> [Directions for this task] Only these lines of the data below are wanted: the one with "Accommodations close to Churchill", the one with "Breeders Cup 2020 (462, 2307)", and any lines between them, each repeated exactly.

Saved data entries
◆ ◆ ◆ ◆

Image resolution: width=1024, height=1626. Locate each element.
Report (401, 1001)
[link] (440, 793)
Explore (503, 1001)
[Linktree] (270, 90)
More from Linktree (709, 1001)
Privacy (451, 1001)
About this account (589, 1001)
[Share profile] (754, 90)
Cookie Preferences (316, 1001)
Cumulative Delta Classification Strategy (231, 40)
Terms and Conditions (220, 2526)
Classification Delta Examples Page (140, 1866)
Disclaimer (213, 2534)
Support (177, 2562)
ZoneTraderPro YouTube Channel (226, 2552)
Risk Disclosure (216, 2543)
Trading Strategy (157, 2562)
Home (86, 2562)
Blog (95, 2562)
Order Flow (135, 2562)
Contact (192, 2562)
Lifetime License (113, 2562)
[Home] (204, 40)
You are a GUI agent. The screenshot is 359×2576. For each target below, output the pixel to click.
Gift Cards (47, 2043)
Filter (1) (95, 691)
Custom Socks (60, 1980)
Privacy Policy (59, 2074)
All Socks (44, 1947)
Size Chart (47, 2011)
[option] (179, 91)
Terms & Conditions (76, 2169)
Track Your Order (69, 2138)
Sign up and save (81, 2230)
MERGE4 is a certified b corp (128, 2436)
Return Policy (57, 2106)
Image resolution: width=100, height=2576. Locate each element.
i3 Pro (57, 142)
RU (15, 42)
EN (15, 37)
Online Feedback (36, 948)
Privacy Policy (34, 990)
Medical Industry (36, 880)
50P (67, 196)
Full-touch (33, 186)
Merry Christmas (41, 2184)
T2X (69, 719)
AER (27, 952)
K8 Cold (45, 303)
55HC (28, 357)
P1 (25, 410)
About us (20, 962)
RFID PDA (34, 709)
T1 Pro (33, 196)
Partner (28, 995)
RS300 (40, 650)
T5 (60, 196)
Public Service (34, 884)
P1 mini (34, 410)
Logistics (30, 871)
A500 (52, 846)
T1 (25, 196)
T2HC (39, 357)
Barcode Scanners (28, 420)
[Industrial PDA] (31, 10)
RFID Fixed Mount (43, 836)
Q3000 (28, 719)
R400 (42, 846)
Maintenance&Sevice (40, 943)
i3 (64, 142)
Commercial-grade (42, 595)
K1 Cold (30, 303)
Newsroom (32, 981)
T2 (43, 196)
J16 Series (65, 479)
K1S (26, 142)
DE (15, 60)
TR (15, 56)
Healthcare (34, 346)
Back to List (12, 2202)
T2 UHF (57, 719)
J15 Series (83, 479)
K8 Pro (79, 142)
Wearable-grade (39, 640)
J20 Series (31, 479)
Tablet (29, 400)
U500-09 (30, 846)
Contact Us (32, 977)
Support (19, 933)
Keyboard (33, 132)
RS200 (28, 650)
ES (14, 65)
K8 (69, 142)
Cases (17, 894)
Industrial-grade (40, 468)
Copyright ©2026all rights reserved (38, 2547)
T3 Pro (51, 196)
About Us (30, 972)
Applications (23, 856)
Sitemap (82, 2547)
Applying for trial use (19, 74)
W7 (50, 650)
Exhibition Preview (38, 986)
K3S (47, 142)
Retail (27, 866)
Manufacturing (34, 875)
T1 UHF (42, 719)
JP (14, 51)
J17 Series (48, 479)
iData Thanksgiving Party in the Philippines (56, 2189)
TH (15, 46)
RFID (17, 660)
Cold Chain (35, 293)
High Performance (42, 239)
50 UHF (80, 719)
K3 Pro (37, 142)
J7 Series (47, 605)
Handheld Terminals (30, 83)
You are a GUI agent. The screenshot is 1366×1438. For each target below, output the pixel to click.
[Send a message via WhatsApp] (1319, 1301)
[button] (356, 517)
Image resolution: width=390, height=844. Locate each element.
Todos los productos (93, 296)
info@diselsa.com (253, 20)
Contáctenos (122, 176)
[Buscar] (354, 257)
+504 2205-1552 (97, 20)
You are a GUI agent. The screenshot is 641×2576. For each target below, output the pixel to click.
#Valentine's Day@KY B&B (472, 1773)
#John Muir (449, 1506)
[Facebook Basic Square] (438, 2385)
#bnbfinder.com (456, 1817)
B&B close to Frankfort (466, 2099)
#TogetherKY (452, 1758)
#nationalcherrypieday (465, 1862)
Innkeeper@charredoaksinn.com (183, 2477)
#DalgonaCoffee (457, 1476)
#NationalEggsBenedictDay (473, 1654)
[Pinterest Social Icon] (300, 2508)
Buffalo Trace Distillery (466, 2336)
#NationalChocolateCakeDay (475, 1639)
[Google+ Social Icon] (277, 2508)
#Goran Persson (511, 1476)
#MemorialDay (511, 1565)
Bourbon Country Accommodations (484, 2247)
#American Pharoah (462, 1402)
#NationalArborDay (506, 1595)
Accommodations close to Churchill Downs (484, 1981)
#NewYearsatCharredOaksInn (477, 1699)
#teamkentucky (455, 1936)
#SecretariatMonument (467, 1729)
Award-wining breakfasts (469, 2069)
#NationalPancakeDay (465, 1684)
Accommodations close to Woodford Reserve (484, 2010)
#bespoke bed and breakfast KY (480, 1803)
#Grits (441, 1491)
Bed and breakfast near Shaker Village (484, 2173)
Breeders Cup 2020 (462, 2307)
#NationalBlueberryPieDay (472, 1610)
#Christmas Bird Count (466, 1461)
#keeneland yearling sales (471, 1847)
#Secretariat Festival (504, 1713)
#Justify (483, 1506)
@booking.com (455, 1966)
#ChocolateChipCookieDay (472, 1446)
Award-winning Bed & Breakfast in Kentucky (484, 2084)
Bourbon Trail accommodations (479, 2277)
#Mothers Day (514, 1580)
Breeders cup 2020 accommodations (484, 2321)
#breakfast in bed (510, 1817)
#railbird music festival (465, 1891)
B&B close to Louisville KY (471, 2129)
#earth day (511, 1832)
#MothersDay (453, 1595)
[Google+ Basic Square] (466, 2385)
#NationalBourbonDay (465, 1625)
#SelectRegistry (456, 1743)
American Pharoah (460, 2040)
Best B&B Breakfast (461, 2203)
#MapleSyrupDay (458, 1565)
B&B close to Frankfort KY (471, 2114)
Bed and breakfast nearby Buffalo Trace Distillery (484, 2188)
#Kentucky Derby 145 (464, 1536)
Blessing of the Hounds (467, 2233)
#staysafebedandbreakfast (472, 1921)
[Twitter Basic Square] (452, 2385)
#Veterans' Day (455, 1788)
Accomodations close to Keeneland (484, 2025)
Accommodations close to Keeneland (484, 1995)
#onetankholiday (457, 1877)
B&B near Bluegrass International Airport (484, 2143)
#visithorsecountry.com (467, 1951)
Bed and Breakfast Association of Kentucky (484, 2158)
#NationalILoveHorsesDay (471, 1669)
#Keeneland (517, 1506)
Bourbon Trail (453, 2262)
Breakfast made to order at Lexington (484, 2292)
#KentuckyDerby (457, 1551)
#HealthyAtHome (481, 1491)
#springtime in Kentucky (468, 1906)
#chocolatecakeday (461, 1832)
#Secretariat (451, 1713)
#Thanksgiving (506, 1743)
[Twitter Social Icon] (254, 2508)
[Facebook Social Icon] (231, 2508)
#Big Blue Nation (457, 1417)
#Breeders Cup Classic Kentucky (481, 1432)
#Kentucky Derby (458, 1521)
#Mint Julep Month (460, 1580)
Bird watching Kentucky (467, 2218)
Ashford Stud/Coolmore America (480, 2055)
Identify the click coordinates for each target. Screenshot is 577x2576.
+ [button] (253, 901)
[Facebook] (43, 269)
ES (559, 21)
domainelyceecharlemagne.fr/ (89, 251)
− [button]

◆ ◆ ◆ ◆

> [Problem solution]
Accommodations close to Churchill Downs (484, 1981)
#NewYearsatCharredOaksInn (477, 1699)
#teamkentucky (455, 1936)
#SecretariatMonument (467, 1729)
Award-wining breakfasts (469, 2069)
#NationalPancakeDay (465, 1684)
Accommodations close to Woodford Reserve (484, 2010)
#bespoke bed and breakfast KY (480, 1803)
#Grits (441, 1491)
Bed and breakfast near Shaker Village (484, 2173)
Breeders Cup 2020 (462, 2307)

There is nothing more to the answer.